17 February 2011

FMP Initial Ideas: My Life and It's Divisions

Without a doubt;
The biggest turning point in my life was at the age of 14, the start of year 10, in Sept 2006.
Sounds very dramatic, I know (although I admit I've always been one for drama).
It makes me cringe having to recall it, but I know if it wasn't for this sequence of events, my life could be in a completely different place to now.

In the start of year 10, aged 14, I am living in my home of 12 years. I've lived there since the age of 2. It was a nice home, deceivingly nice. It was also convenient, it was a 5 minute walk up the road to school. So never had I had to rely on anyone but my self to get to school. I was also in a neighbour hood where I had grown up with people since we were young. Friends I had known since primary school were all close by to me.

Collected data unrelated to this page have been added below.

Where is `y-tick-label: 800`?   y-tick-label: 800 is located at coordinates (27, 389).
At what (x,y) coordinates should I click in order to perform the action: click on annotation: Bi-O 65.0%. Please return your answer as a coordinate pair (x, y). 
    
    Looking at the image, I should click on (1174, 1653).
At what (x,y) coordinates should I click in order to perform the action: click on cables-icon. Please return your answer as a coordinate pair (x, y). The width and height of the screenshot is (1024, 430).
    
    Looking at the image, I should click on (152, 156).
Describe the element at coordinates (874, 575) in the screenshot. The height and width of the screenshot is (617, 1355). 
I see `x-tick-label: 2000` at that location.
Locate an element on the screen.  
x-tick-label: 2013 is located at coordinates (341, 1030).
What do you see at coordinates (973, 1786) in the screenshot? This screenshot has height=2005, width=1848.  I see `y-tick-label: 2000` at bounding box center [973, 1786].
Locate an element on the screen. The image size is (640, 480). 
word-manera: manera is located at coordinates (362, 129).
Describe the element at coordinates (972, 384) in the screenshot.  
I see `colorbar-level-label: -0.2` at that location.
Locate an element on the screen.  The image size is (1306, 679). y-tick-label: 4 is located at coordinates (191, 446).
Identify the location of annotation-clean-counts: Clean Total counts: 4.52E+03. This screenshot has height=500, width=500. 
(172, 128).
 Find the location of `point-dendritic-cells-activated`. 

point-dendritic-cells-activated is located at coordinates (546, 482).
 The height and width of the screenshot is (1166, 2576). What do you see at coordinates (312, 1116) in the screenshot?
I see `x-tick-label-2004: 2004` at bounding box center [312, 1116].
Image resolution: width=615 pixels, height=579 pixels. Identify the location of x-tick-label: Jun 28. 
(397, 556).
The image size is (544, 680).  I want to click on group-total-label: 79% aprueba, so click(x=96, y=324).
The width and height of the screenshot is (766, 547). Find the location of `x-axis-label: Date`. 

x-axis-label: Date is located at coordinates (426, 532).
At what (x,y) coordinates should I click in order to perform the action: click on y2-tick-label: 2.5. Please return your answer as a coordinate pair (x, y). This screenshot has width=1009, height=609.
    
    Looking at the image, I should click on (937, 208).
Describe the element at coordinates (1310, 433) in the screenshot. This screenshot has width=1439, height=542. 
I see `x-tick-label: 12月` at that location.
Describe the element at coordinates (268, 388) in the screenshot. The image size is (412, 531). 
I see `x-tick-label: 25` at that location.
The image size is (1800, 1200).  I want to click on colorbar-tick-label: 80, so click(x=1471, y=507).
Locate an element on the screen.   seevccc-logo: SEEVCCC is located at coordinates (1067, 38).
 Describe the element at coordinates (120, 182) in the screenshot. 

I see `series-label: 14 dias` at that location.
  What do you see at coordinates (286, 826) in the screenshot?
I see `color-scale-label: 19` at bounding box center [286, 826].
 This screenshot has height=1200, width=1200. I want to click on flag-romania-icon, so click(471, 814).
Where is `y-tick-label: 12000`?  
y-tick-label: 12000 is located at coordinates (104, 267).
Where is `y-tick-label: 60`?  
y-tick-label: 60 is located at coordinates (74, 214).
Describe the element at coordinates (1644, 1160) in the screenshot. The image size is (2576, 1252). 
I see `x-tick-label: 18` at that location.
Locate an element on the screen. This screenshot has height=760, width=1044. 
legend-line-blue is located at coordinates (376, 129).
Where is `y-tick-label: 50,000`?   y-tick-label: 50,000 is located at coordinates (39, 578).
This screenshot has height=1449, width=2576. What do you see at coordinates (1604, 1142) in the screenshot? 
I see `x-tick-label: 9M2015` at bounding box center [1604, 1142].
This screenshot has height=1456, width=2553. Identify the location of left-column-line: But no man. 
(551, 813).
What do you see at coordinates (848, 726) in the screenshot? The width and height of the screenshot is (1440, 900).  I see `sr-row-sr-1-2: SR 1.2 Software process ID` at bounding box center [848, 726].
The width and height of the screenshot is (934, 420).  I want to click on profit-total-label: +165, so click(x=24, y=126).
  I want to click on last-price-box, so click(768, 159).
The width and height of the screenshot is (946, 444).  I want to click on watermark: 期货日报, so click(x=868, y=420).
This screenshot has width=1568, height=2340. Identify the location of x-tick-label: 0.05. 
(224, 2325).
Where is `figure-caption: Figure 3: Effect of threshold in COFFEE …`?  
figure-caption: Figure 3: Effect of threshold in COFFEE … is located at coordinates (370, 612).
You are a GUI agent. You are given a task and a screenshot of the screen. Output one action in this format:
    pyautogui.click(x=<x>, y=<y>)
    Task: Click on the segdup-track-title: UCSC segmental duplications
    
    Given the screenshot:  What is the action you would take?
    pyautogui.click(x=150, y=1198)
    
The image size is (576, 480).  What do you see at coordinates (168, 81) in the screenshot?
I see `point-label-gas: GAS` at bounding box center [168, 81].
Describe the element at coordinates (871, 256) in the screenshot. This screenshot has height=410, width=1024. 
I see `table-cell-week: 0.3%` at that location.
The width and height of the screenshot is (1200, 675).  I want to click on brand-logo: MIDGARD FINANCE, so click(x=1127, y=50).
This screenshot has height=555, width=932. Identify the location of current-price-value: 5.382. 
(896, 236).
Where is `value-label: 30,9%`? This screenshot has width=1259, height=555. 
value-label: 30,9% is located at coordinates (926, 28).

Then a few weeks on from the start of year 10, a lot of things changed;
The stigma being that me, my mum, dad and sister moved house. We moved directly to the other side of town. I was out of reach of everything I had grown up with, people I lived by, the comfort of security of familiarity.

So. I no longer could walk to school, could no longer walk home from school. I was out of my comfort with knowing where I was. I didn't know anyone.

[simply by this one action of a move of house, obviously this would jolter everything]

On the first day home from school back to our new house, me and my sister had to get a bus for the first time.
[new routine, new concept to us]
It was this which then became the second stigma for the creation of a diverted life. Having to get this bus, meant a routine of getting on the same bus, at the same time, and the same place, 5 days a week, and most importantly, with the same people. Eventually I got to be good friends with them, and even further on, became involved in a new relationship with one of them.

Instantly
My world was now set up for, most the major changes had happened, but these changes in themselves will constantly add more and more diversions, which never would have happened, had I never moved house.

So. I was in a relationship for two years. During this time, we had 3 summers together, 3 christmas's, he left school, I then left school and started college. Unfortunately it ended in 2009. His path then subsequently left mine, and we both have now gone again into two different directions.

Unfortunately I have no communication with him anymore and I don't know anything about what he may be doing. But I am in London, 85 miles away. We haven't had any contact at all for a year. After two years of seeing each other nearly everyday, move on two years, and there couldn't be more of a contrast.

So, the breaking up was possibly one of the final stigma's. Extremely dramatic and deep for someone merely the age of 16 (nearly 17)! However, again I think this is part of what has shaped my attitude now, I feel quite mature for someone only the age of 18 (nearly 19)

The unbeknown is what I find fascinating.
Is this area of my previous life going to be the area of investigation for my project?
Or could I use it to begin with to possibly stem something else...
as there is always division after division after division.
Though I think it will take alot to alter my life drastically after all that. Maybe because I was so young, is the reason it made more of an impact?